### SUPPLIED TEXT
^^^^^^^^^^^^^^^^

The pace of reconstruction was frantic, as this event drew close attention from the main figures of the country's political world. But the chosen tactic had its negative consequences. First, when you are in a hurry with the result, and even more so when you were not the primary developer of a complex creative project, it is difficult to understand the whole picture as a whole and not to lose small, although very valuable details.

The renovated museum was solemnly opened by the President Yanukovych on 23 August 2010. The restored museum received mixed reviews from various experts: from full approval to harsh criticism. For example, when the primary author's team came to the opening of the museum, they sighed heavily, because what ended up in the final case did not match the visual presentation they made at the time. Culturologist, journalist and artist Ida Vors accused Skoryk of appropriating someone else's reconstruction project and unsuccessfully implementing it.

===Reserve "Babyn Yar"===

In 2012, Skoryk presented the Development Concept of the National Historical and Memorial Reserve "Babyn Yar" developed by her own architectural workshop. According to this concept, the Museum of Memory of the Victims of "Babyn Yar" has the shape of a hexagonal "Star of David" in plan. The pre-project documentation of the construction of the museum according to Skoryk's project was approved by the Scientific and Methodological Council for the Protection of Cultural Heritage of the Ministry of Culture of Ukraine. Skoryk's development concept of the "Babyn Yar" nature reserve also received the approval of the Main Department of Urban Planning, Architecture and Design of the Urban Environment.

On 27 January 2014, she got into a political scandal with the participation of Galicians. Thus, during a round table organized by the first President of independent Ukraine, Leonid Kravchuk, she had the imprudence to express her opinion: "I can't even say semi-educated, it's practically an uneducated horde plundering Ukraine. What freedom did they lack? Maybe freedom of speech? This is an invasion that will go down in history as an invasion of absolute barbarians." These words caused a public outcry, the result of which was the writing of an open letter by representatives of the Lviv intelligentsia to the architect and People's Deputy of the first convocation (NRU) Skoryk, in which they demanded a public apology from her, because, in their opinion, she allowed herself to "cynically humiliate and insult her own people, dividing them into "right" and "wrong", achieving extraordinary "discoveries", in particular, in anti-Galician judgments". In addition, they reminded her that thanks to their support, Skoryk received a deputy mandate in 1990. To understand the scale of the situation, it is enough to list the prominent people of that time who signed this appeal, namely: writer Roman Ivanychuk, People's Artist of Ukraine Bohdan Kozak, Director of MIOK of Lviv Polytechnic University Iryna Klyuchkovska, People's Artist of Ukraine Myroslav Otkovich, singer Sofiia Fedyna, General Director of the Lviv National Art Gallery named after B. G. Voznytskyi Larisa Voznytska-Razinkova, honored cultural worker of Ukraine Roman Yatsiv, member of the National Union of Writers of Ukraine Nina Bichuya, laureate of the Shevchenko Prize of Ukraine Roman Lubkivskyi, laureate of the Shevchenko Prize of Ukraine Vasyl Otkovych.

^^^^^^^^^^^^^^^^

### STORED DATA
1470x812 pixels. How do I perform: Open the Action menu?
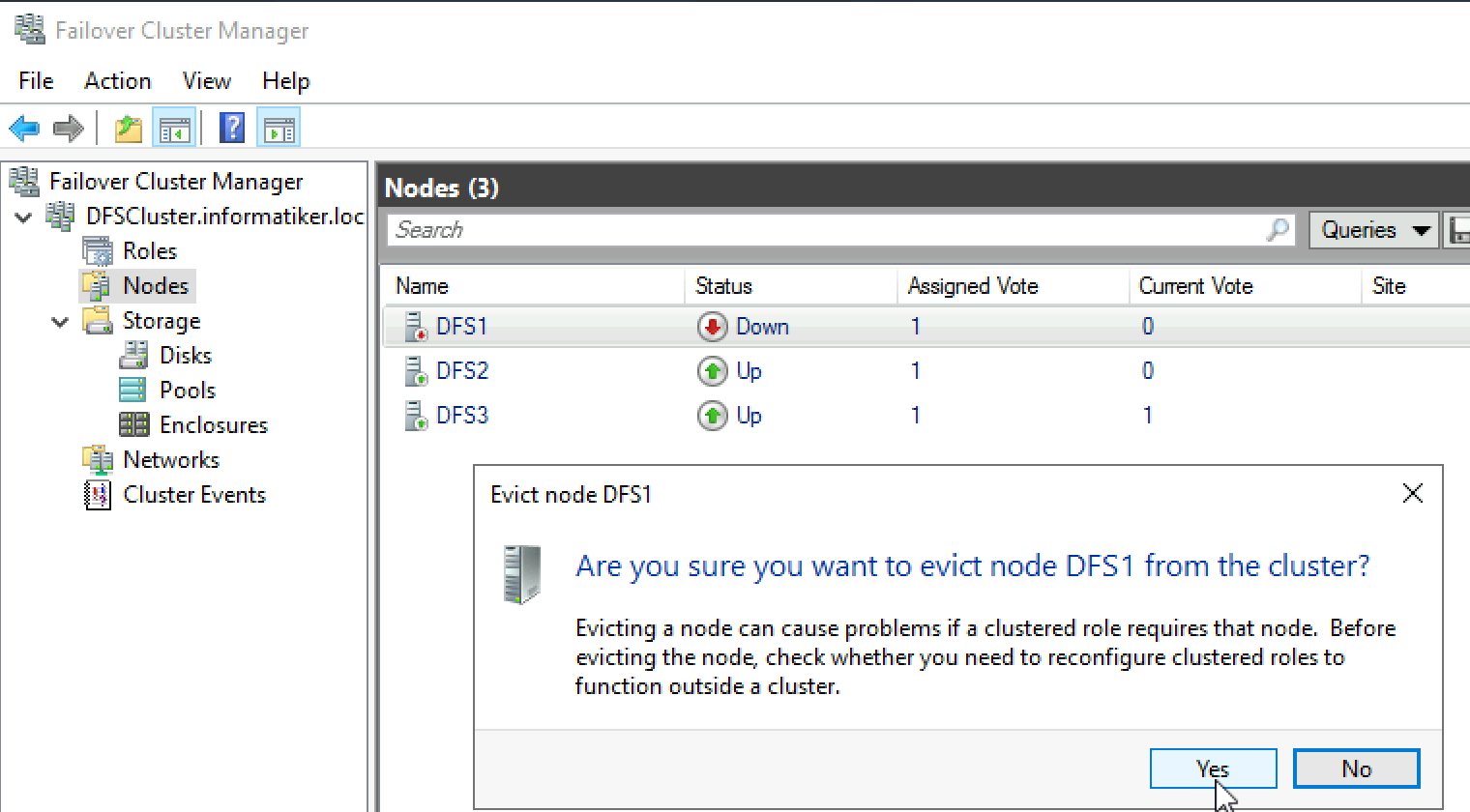point(117,80)
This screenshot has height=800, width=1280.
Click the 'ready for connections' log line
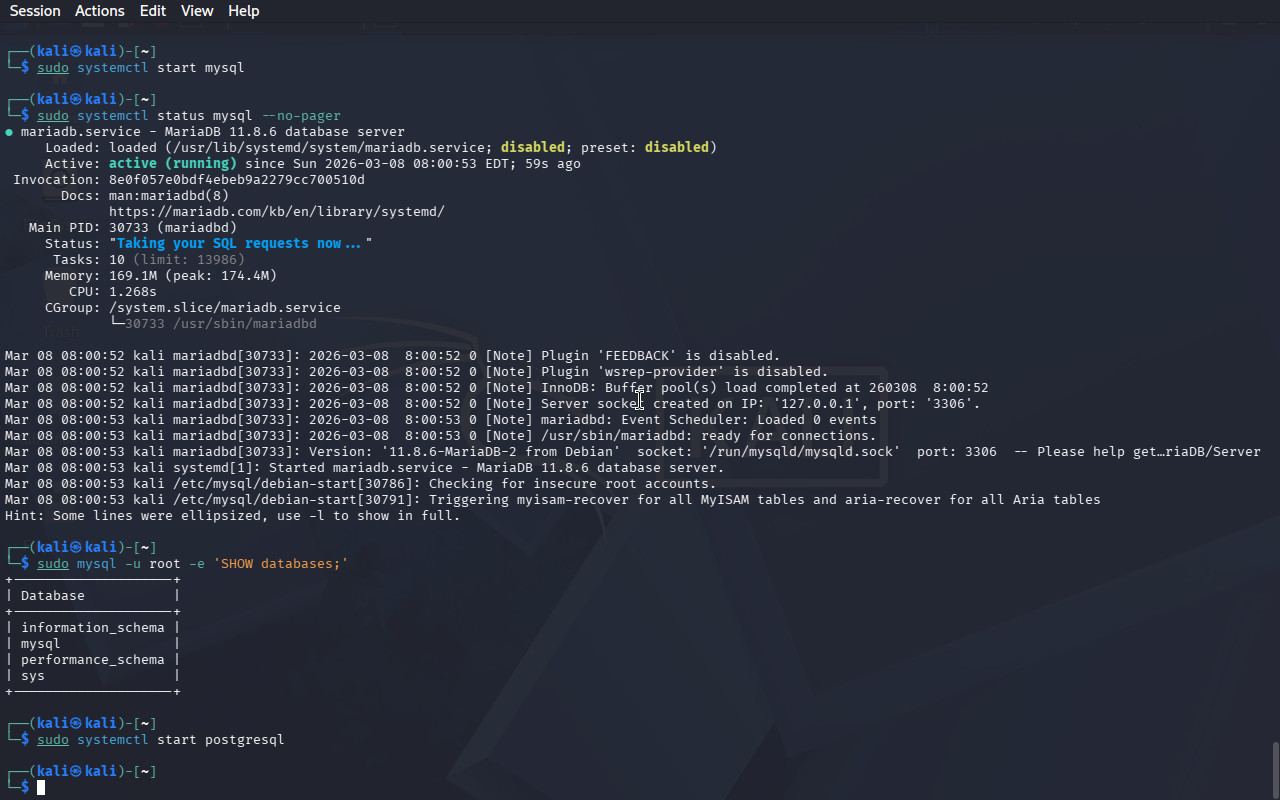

^^^^^^^^^^^^^^^^

### TASK INSTRUCTIONS
1. Translate this sentence from the text about Skoryk into Spanish: "The renovated museum was solemnly opened by the President Yanukovych on 23 August 2010."
2. Output the passage of the text about Skoryk from "The pace of" to "very valuable details.", copied character for character.

### ANSWER LIST
1. El museo renovado fue inaugurado solemnemente por el presidente Yanukóvich el 23 de agosto de 2010.

2.
The pace of reconstruction was frantic, as this event drew close attention from the main figures of the country's political world. But the chosen tactic had its negative consequences. First, when you are in a hurry with the result, and even more so when you were not the primary developer of a complex creative project, it is difficult to understand the whole picture as a whole and not to lose small, although very valuable details.